Right at the same time as we are dealing with the emotional realties of menopause, seeing new wrinkles in the mirror and a new tire forming around our waist, we often are thrown another loop which is that sex becomes painful. Dropping estrogen levels cause very real changes in the vagina including a lack of moisture production and a thinning of the tissue which also becomes less elastic and prone to tear. The vaginal tissue becomes pale as blood flow to the areas is decreased, and the vagina can start to shrink to a point at which intercourse can be difficult or even impossible.
Luckily there are very good treatments for post-menopausal vaginal changes and this pain and dryness can almost always be resolved. Since the problem is caused by low estrogen, the mainstay of treatment is putting estrogen back into the tissue. For women experiencing a wide range of menopausal symptoms such as hot flashes, and night sweats as well as vaginal pain, taking an estrogen product that treats the whole body may be appropriate. For women with isolated vaginal pain and dryness, estrogen can be directly applied to the vagina at a much lower dose and this avoids some of the side effects (such as the potential for increasing breast cancer risk) that the systemic products may have. Even if a systemic product is used, additional vaginally administered estrogen can help in many cases.
There are three estrogen products on the market that we recommend to treat vaginal pain and dryness and each has pros and cons. They all contain the same product, which is bio-identical estradiol (biologically the same as human estrogen). The first is a cream which is applied with an inserter 2-3 times weekly (”Estrace”). It works well but is a bit messy and hard to keep up with. The second is a tablet which is also inserted with an applicator (“Vagifem”). It is less messy but also is hard to keep up with. The third is a circular flexible ring which is placed and removed by the patient and stays in the vagina for 3 months (“Estring”). Many of our patients prefer this as it is no trouble to keep up with and delivers a small even dose every day, and overall is the lowest dose product which has the best results. Interestingly studies on Estring show that such a minuscule amount of estrogen gets above the waist (it is almost all bound locally) that even breast cancer patients can usually safely use it once they are cancer free. None of these work overnight as they require time for new healthy tissue to replace the old unhealthy tissue, and results may take 3-6 months to be noticeable. In the meantime using a lubricant such as Astroglide can help to reduce pain.
A unique non-estrogen product is also available in pill form to treat post-menopausal vaginal pain and dryness. “Osphena” is a not estrogen but is in a class of drugs called “SERMs” (selective estrogen receptor modulators) which act like estrogen in some tissues but like anti-estrogens in others. Other very similar drugs include Tamoxifen which is used to reduce breast cancer risk but also helps bone density, and Raloxifene which is a bone builder but also reduces breast cancer risk.
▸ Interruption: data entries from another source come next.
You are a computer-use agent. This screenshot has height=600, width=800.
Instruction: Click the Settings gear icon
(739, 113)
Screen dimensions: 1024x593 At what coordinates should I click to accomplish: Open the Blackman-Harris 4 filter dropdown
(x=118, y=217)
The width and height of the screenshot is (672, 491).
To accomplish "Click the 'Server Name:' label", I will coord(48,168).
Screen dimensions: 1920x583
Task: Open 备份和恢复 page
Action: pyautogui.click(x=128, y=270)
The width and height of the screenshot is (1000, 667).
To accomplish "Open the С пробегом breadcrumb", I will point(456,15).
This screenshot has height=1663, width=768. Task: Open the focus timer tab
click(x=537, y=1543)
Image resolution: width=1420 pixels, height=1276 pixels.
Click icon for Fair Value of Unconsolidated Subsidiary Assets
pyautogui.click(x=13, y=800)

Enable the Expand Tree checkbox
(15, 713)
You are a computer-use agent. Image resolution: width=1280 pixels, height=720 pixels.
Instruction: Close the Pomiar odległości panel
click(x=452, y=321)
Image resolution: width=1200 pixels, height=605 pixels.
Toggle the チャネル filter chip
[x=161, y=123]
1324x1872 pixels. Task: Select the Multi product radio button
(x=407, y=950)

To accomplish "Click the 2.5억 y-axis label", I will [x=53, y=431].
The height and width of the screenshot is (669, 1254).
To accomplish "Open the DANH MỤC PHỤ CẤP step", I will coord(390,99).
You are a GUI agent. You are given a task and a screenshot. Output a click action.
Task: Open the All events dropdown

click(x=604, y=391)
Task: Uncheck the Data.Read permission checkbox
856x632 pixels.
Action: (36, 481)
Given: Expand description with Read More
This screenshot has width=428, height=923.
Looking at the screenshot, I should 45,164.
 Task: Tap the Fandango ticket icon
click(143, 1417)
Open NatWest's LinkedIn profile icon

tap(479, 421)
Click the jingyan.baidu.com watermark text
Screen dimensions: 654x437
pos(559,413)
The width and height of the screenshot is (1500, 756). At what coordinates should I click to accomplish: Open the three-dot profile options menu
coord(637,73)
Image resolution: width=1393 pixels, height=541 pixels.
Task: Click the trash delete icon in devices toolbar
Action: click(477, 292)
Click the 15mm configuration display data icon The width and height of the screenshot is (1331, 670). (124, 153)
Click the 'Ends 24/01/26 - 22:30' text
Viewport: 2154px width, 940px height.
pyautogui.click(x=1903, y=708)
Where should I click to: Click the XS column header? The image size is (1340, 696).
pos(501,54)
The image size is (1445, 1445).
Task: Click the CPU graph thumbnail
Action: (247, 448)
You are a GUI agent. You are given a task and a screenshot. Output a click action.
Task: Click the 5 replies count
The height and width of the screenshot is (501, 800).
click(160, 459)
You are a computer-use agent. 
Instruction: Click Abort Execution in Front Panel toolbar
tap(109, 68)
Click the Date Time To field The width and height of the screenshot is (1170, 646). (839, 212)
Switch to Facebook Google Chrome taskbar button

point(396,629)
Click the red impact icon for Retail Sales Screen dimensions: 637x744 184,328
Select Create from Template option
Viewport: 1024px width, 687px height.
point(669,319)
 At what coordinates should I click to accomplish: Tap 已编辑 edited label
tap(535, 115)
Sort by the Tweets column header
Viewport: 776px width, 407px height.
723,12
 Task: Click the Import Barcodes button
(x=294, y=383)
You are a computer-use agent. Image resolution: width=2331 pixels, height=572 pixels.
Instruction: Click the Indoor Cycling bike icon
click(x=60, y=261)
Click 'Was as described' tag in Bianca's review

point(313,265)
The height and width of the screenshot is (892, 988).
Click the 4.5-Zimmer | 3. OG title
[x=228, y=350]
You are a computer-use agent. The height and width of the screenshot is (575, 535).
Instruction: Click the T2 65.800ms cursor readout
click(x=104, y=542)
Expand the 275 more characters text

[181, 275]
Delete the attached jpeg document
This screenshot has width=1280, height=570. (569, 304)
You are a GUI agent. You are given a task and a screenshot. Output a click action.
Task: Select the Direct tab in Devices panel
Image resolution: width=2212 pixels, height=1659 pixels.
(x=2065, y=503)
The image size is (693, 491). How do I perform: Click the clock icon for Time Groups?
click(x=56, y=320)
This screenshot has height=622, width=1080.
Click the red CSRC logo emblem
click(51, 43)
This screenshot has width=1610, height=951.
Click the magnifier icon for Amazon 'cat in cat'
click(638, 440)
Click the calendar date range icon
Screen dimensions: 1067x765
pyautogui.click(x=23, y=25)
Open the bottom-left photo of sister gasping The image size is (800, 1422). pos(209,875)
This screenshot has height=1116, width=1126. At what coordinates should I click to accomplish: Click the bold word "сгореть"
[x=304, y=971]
Osphena was initially being developed as a bone builder and it does have a good effect on the bone, but incidentally was found to have an estrogen-like effect in the vagina, so the decision was made to market it for that purpose. While it has not been studied enough on the breast yet to make this promise, it is certainly likely to decrease breast cancer risk since the other drugs in this class do.
One benefit is that it is a daily pill and some patients find that preferable to placing something in the vagina. Unfortunately the main side effect is hot flashes. Since Osphena is an anti-estrogen in some areas of the body, one of those areas is unfortunately the temperature sensors in our brain. For this reason we rarely recommend Osphena to a woman early in menopause who is already experiencing hot flashes, and also cannot give it to patients who are taking systemic estrogen for hot flashes (you should not take both estrogen and an anti-estrogen simultaneously). A good candidate for Osphena might be a woman in her 60s with vaginal pain and dryness who is past the point of hot flashes and prefers a pill to a vaginal medication.
Of course there are some non-hormonal reasons for vaginal pain after menopause and a physical exam with your provider is important to make sure there is not something more serious going on. While it is our job to ask, don’t be afraid to bring up this very intimate topic with your provider at your next visit.